**Exercise prompt:**
Each entry below is to be copied out exactly and in full.

Collected data entries:
........
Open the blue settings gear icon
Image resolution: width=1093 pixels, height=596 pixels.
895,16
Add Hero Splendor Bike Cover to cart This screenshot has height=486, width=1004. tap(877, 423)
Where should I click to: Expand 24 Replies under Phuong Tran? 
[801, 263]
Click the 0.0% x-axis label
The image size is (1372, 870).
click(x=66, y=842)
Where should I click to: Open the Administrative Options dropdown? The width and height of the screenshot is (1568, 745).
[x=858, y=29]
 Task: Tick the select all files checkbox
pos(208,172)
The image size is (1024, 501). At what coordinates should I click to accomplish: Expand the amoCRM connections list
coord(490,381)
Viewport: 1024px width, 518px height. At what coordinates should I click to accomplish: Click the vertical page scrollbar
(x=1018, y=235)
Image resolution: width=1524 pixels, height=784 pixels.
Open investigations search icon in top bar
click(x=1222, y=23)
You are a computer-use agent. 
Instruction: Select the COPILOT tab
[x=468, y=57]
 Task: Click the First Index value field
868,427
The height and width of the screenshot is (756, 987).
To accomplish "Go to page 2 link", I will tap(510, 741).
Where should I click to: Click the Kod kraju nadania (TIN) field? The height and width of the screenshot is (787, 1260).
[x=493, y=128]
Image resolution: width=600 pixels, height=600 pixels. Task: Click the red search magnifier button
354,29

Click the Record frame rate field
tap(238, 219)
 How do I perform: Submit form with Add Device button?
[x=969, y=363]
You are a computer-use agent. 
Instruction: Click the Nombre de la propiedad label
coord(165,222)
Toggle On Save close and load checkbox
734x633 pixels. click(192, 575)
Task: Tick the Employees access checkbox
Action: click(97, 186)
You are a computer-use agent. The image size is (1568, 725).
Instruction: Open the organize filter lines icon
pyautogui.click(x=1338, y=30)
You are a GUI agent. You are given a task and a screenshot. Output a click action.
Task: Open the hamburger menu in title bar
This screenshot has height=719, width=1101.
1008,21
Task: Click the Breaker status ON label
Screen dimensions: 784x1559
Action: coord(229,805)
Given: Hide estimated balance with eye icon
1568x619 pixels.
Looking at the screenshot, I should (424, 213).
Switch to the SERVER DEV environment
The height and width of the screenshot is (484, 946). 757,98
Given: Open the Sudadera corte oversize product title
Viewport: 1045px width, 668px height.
........
**Problem solution:**
Open the blue settings gear icon
Image resolution: width=1093 pixels, height=596 pixels.
895,16
Add Hero Splendor Bike Cover to cart This screenshot has height=486, width=1004. tap(877, 423)
Where should I click to: Expand 24 Replies under Phuong Tran? 
[801, 263]
Click the 0.0% x-axis label
The image size is (1372, 870).
click(x=66, y=842)
Where should I click to: Open the Administrative Options dropdown? The width and height of the screenshot is (1568, 745).
[x=858, y=29]
 Task: Tick the select all files checkbox
pos(208,172)
The image size is (1024, 501). At what coordinates should I click to accomplish: Expand the amoCRM connections list
coord(490,381)
Viewport: 1024px width, 518px height. At what coordinates should I click to accomplish: Click the vertical page scrollbar
(x=1018, y=235)
Image resolution: width=1524 pixels, height=784 pixels.
Open investigations search icon in top bar
click(x=1222, y=23)
You are a computer-use agent. 
Instruction: Select the COPILOT tab
[x=468, y=57]
 Task: Click the First Index value field
868,427
The height and width of the screenshot is (756, 987).
To accomplish "Go to page 2 link", I will tap(510, 741).
Where should I click to: Click the Kod kraju nadania (TIN) field? The height and width of the screenshot is (787, 1260).
[x=493, y=128]
Image resolution: width=600 pixels, height=600 pixels. Task: Click the red search magnifier button
354,29

Click the Record frame rate field
tap(238, 219)
 How do I perform: Submit form with Add Device button?
[x=969, y=363]
You are a computer-use agent. 
Instruction: Click the Nombre de la propiedad label
coord(165,222)
Toggle On Save close and load checkbox
734x633 pixels. click(192, 575)
Task: Tick the Employees access checkbox
Action: click(97, 186)
You are a computer-use agent. The image size is (1568, 725).
Instruction: Open the organize filter lines icon
pyautogui.click(x=1338, y=30)
You are a GUI agent. You are given a task and a screenshot. Output a click action.
Task: Open the hamburger menu in title bar
This screenshot has height=719, width=1101.
1008,21
Task: Click the Breaker status ON label
Screen dimensions: 784x1559
Action: coord(229,805)
Given: Hide estimated balance with eye icon
1568x619 pixels.
Looking at the screenshot, I should (424, 213).
Switch to the SERVER DEV environment
The height and width of the screenshot is (484, 946). 757,98
Given: Open the Sudadera corte oversize product title
Viewport: 1045px width, 668px height.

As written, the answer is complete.